O Oceanário de Lisboa anunciou na segunda-feira que está a estudar um projeto de expansão para dar resposta ao crescimento constante do número de visitantes, que em 2017 atingiram 1,3 milhões, o que faz de uma das infraestruturas mais emblemáticas do Parque das Nações o segundo local mais visitado da capital a seguir ao Castelo de São Jorge.
"Estamos a ter grande sucesso, a crescer muito, mas isso coloca-nos um dilema, ou expandimos o Oceanário ou aumentamos os preços", afirmou num encontro com jornalistas José Soares dos Santos, presidente da Fundação Oceano Azul (FOA), concessionária do Oceanário desde a sua privatização. "E a nossa decisão é expandir e adicionar muito mais espaço de experiência sobre os oceanos aos nossos visitantes". O encontro foi realizado a propósito dos 20 anos da Expo 98, que esta terça-feira se comemoram com uma série de iniciativas no Parque das Nações.
A vontade da FOA é arrancar em 2021 com a construção de um novo edifício junto ao edifício principal, que já tem as partes de ligação feitas. "A expansão é inevitável porque a missão do Oceanário é chegar a cada vez mais gente, é fazer com que mais visitantes se possam maravilhar com a vida marinha", sublinha José Soares dos Santos. O investimento previsto ainda não é conhecido e os conteúdos do novo espaço estão a ser estudados. "Repetir o edifício principal com um novo tanque seria um erro e por isso estamos a estudar que experiências novas queremos produzir, com a ajuda de tecnologia". Mas há um conceito que permanece "e que é fundamental na nossa mensagem ao público: na Terra há um só oceano onde tudo está ligado".

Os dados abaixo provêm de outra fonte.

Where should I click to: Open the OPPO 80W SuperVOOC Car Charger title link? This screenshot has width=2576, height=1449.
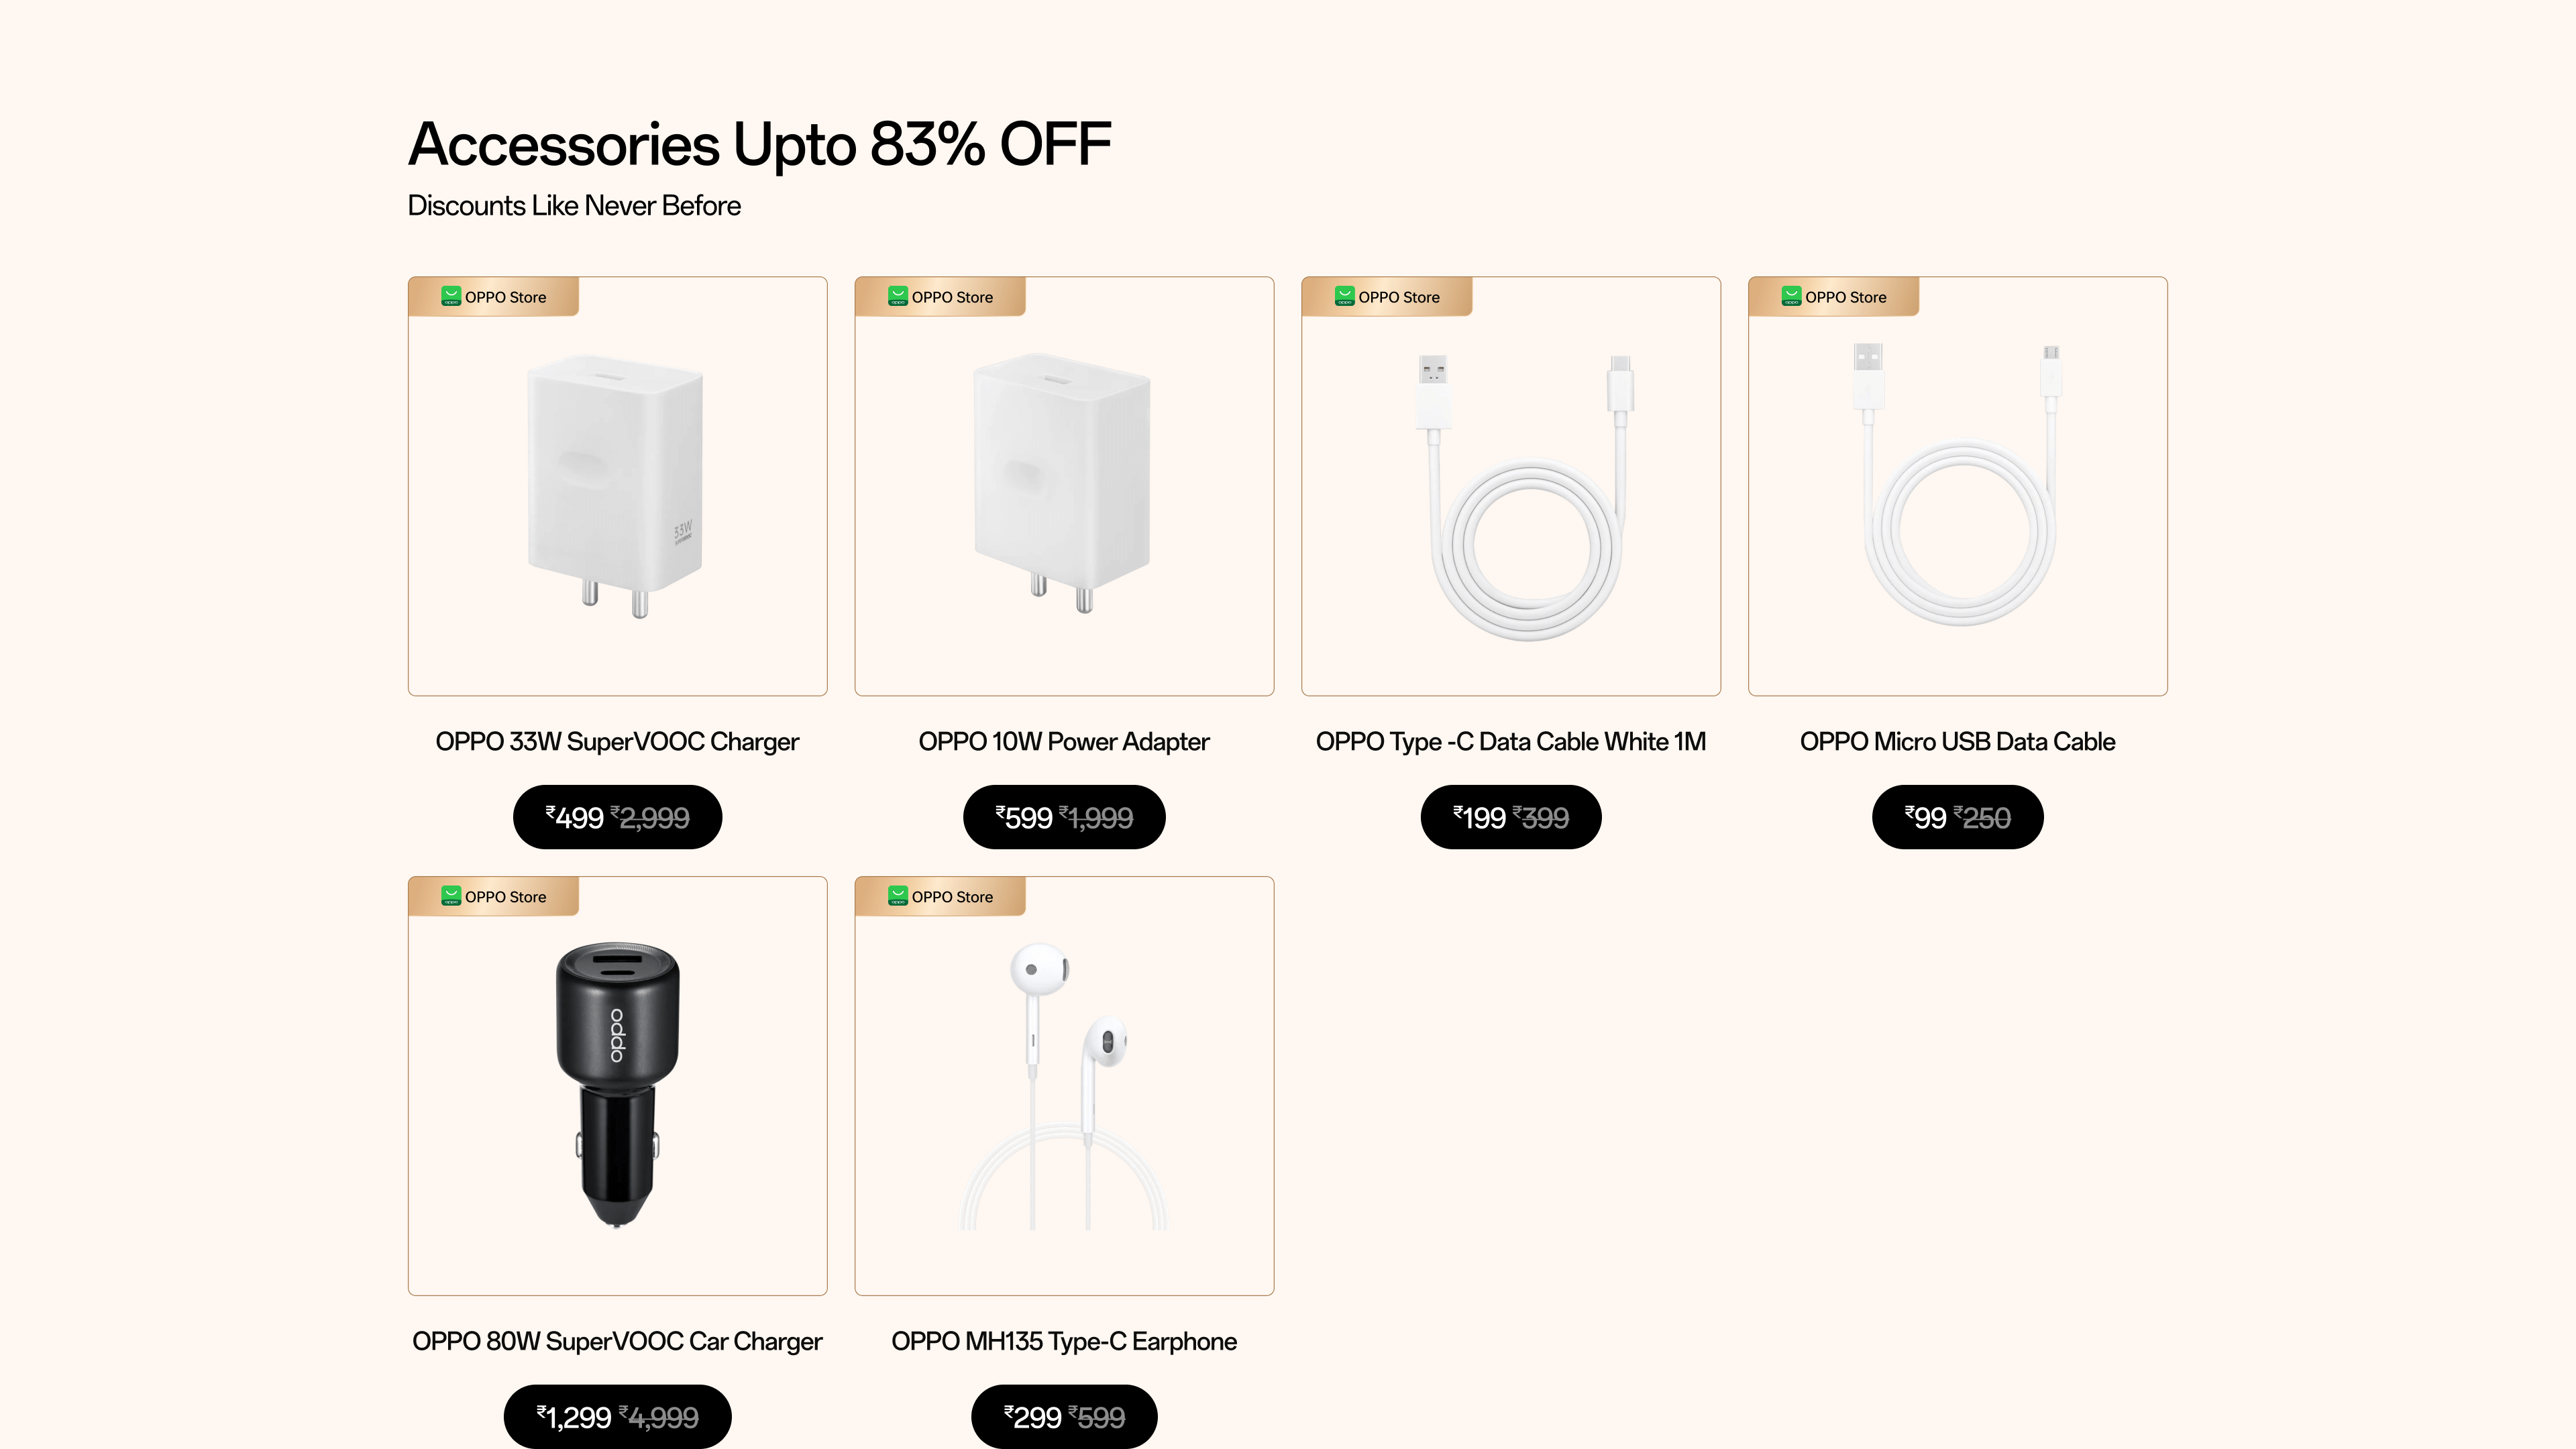(x=617, y=1341)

Combinar ciência com emoção
Ao contrário dos turistas estrangeiros, os visitantes portugueses "estão em declínio, o que é natural, porque muitos já visitaram o Oceanário pelo menos uma vez". Por isso mesmo, as exposições temporárias do edifício mais pequeno "têm precisamente como objetivo chegar ao público português". Mas para todos os visitantes "o objetivo é combinar a ciência, a racionalidade, com a emoção ao passarmos a mensagem da importância dos oceanos para a sustentabilidade do planeta", destaca o presidente da FOA.

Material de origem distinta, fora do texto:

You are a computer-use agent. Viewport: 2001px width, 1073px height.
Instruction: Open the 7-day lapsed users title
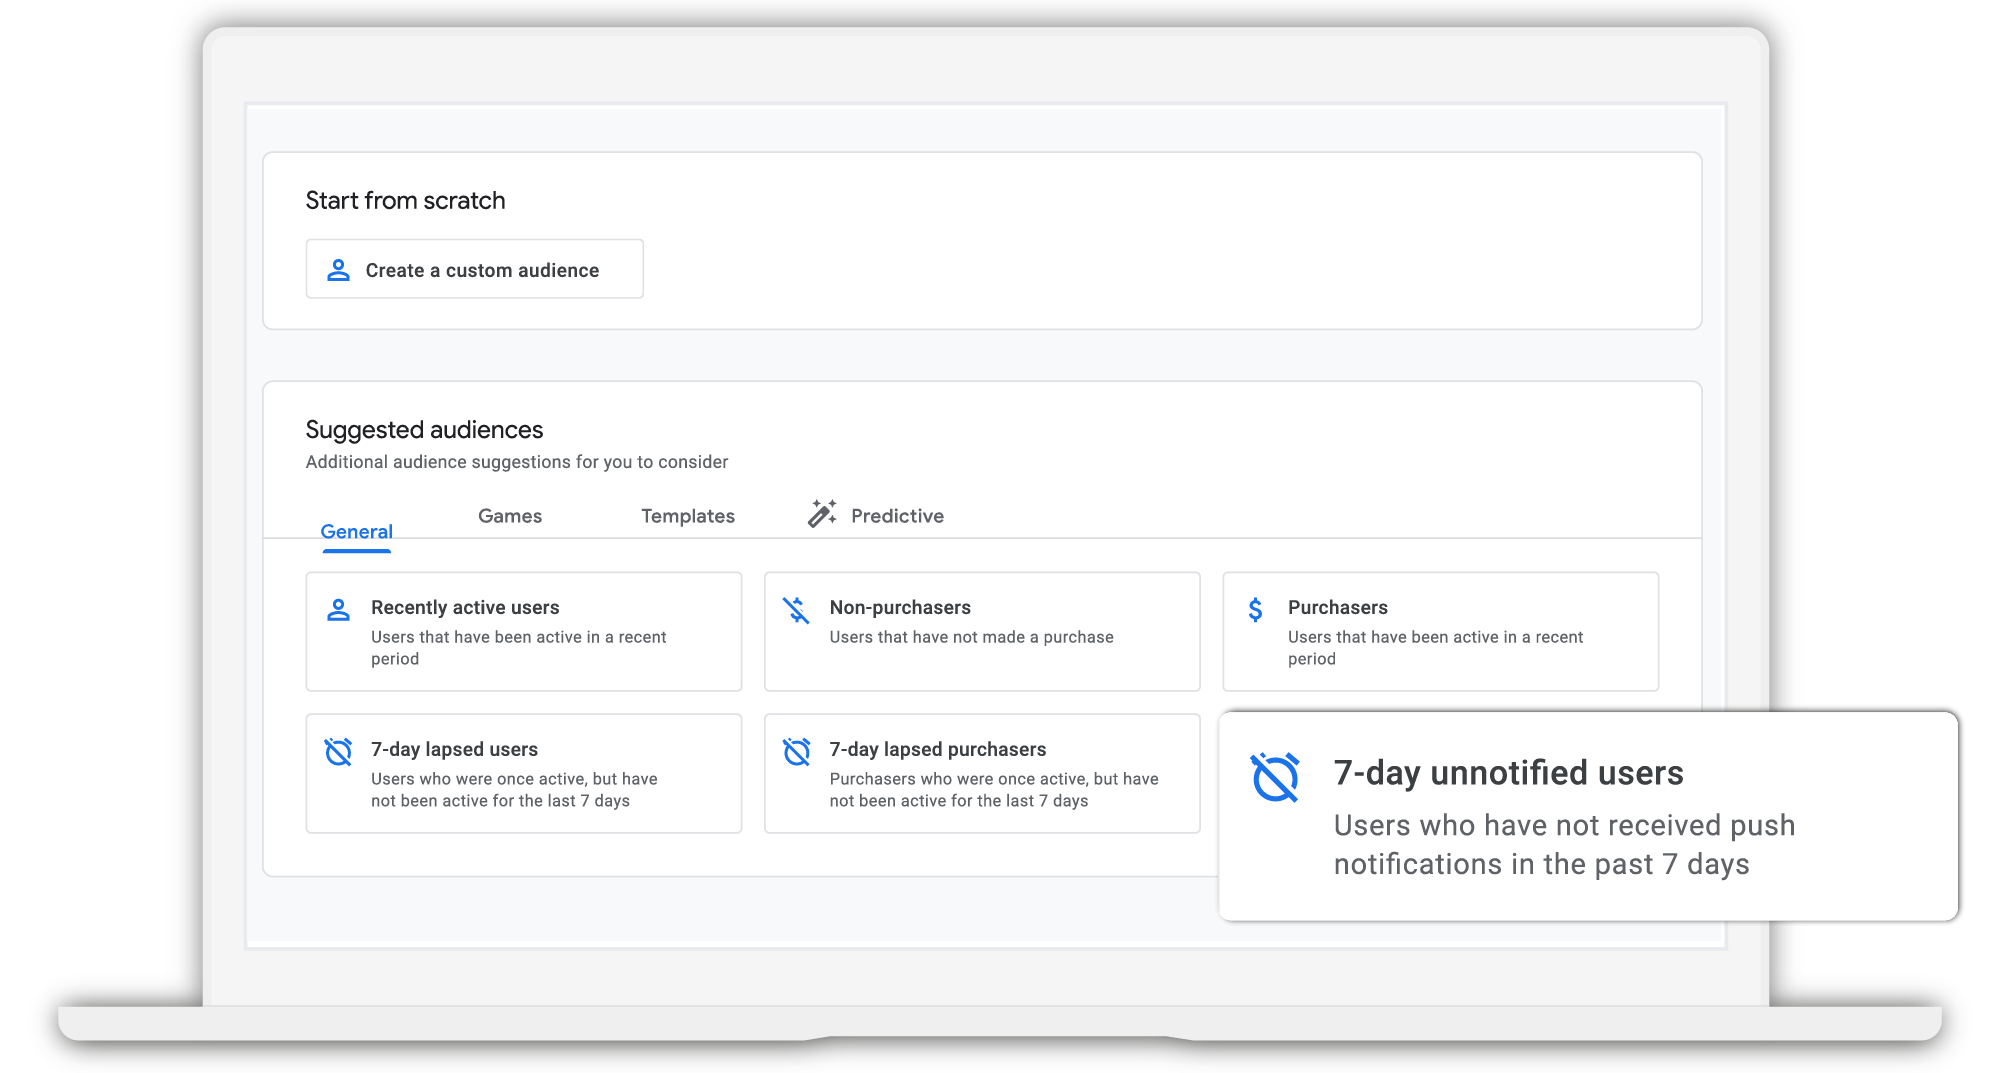point(454,750)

João Falcato, administrador da Fundação, alerta que "nos últimos dois anos a degradação dos oceanos foi devastadora, porque 30% dos corais desapareceram. Se 30% das florestas da Terra desaparecessem em tão pouco tempo, toda a gente diria que era uma situação muito grave". Nesta perspetiva, "no futuro só farão sentido no nosso setor de atividade instituições de conservação". É isso que o Oceanário já está a fazer, porque "todos os lucros que temos são aplicados com esse objetivo desde que foi privatizado em 2015, sem qualquer distribuição de rendimentos ao acionista" (a Sociedade Francisco Manuel dos Santos, do Grupo Jerónimo Martins). Antes, 100% dos dividendos desta infraestrutura revertiam para o Estado.
Desde a entrega da concessão à FOA já foram investidos sete milhões de euros na renovação dos equipamentos "e duplicámos em 2017 o número de pessoas abrangidas pelos nossos programas educativos", que envolveram 168 mil participantes. "Agora vamos passar a levar esses programas às escolas", explica João Falcato. Na conservação das espécies marinhas e dos ecossistemas a FOA tem financiado projetos nas universidades, tendo investido 500 mil euros em dois anos, "mais do dobro do que foi investido nos 18 anos anteriores".
Passar a mensagem da sustentabilidade
E a mensagem da sustentabilidade passou também para as próprias instalações do Oceanário. A loja e o restaurante foram alargados e remodelados e o objetivo em três anos é ter 95% dos produtos vendidos sustentáveis num espaço que agora se chama Seathefuture. "Temos de ser coerentes com o que defendemos e para já temos 30% de produtos sustentáveis na loja, devidamente identificados", revela o administrador.